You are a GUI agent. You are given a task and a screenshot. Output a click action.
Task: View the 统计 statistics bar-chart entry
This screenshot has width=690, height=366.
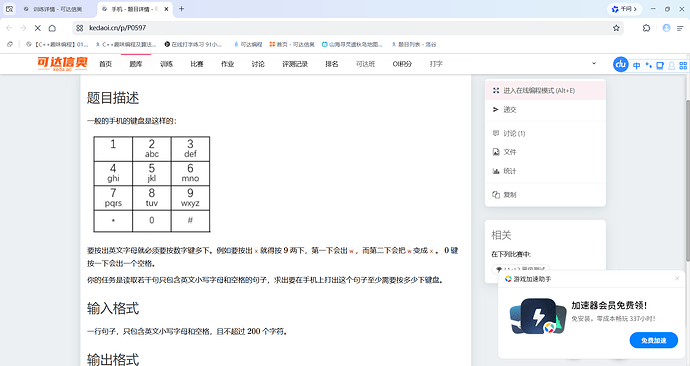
^^^^^^^^^^^^^^^^
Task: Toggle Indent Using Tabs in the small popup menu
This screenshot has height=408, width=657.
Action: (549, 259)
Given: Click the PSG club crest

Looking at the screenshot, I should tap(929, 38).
^^^^^^^^^^^^^^^^
Work required: Set down again, word for word, the stretch of records from the line with "You are a GUI" to the line with "This screenshot has width=690, height=366.", both of those lines included.

Written reply:
You are a GUI agent. You are given a task and a screenshot. Output a click action.
Task: View the 统计 statistics bar-chart entry
This screenshot has width=690, height=366.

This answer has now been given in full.